ヒト免疫不全ウイルス粒子の試験管内成熟

2000 Fiscal Year Annual Research Report

• Project/Area Number: 11670309
• Research Institution: The Kitasato Institute
• Principal Investigator: 森川 裕子 (社)北里研究所, 基礎研究所, 室長 (20191017)
• Co-Investigator(Kenkyū-buntansha): 櫻木 小百合 (社)北里研究所, 基礎研究所, 研究員 (90312214)
• Keywords: HIV / 成熟 / プロセシング / 試験管内 / 粒子 / 感染性

Research Abstract

ヒト免疫不全ウイルス(HIV)のウイルス粒子はGag及びGag-Pol前駆体蛋白からなる未成熟型(非感染性)ウイルス粒子として出芽し、粒子内在のウイルスプロテアーゼ(PR)によるprocessingを受け、Gag蛋白がMA,CA,NC,p6蛋白に、Pol蛋白がPR,RT(逆転写酵素),IN(インテグラーゼ)蛋白に切断された成熟型(感染性)ウイルス粒子へ変換される。

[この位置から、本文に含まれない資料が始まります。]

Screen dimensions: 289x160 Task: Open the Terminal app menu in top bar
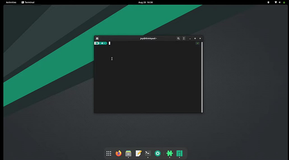28,2
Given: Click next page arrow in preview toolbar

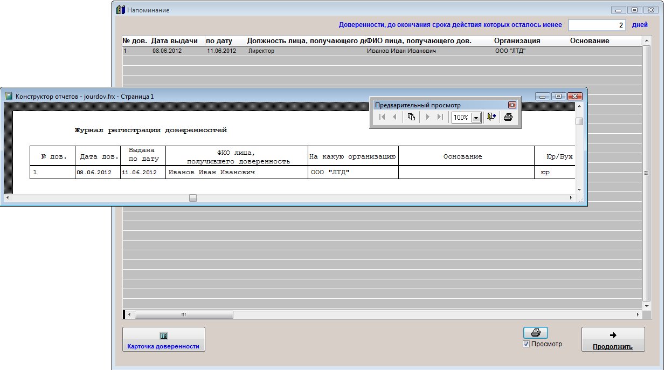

この粒子成熟を試験管内で再現する目的で、未成熟型HIV粒子(未切断のGag蛋白コアをもつ)に精製HIV PRを添加し、Gag蛋白のprocessing及び成熟型粒子への形態変換を昨年度は検討した。本年度は、この試験管内反応系におけるPol蛋白のprocessing、エンベロープ蛋白の保持、感染性獲得について検討した。1)Pol蛋白領域の切断ではRTはこのprocessingした粒子のコアから解離せず保持されていることが判明した。しかしながら、IN蛋白については特異的抗体がないため検討できなかった。2)粒子脂質二重膜の除去はその内部のGag蛋白切断に必須であるが、完全除去ではエンベロープ蛋白も除去されてしまう。そこで、エンベロープ蛋白を保持させたまま脂質二重膜を除去あるいは部分的に破壊する条件を見いだす目的で、低濃度の界面活性剤・超音波処理などを検討したところ、0.1%DigitoninあるいはTritonX-100処理で、エンベロープ蛋白を損失することなく粒子内のGag蛋白の切断が可能であることが判明した。3)感染性獲得について検討する目的で、まず、PR活性中心アミノ酸を不活性型に変異させ、かつ、エンベロープ蛋白領域をGFPに置換したcDNAクローンを作製した。これとVSVG蛋白発現plasmidをco-transfectionして得た未成熟型pseudotype粒子を用い、試験管内processingを行った。現在、このprocessingした粒子を239TあるいはHeLa細胞に感染させ、GFP発現量を測定している。

Research Products

• [Publications] Y.Morikawa,M.Shibuya,T.Goto,and K.Sano: "In vitro processing of human immunodeficiency virus type 1 Gag virus-like particle"Virology. 272. 366-374 (2000)
• [Publications] E.Haneda,T.Furuya,S.Asai,Y.Morikawa.and K.Ohtsuki: "Biochemical characterization of casein kinase II as a protein kinase responsible for stimulation of HIV-1 protease in vitro"Biochem.Bioph.Res.Commun.. 275. 434-439 (2000)
• [Publications] Y.Morikawa,D.Hockley M.Nermut,and I.Jones: "Roles of matrix, p2, and N-terminal myristoylation in human immunodeficiency virus type 1 Gag assembly"J.Virol.. 74. 16-23 (2000)
• [Publications] Y.Morikawa,A.Kinoshita,T.Goto,H.Tomoda,and K.Sano: "Membrane relocation but not tight binding of human immunodeficiency virus type 1 Gag particles myristoylated in Escherichia coli"Virology. (in press).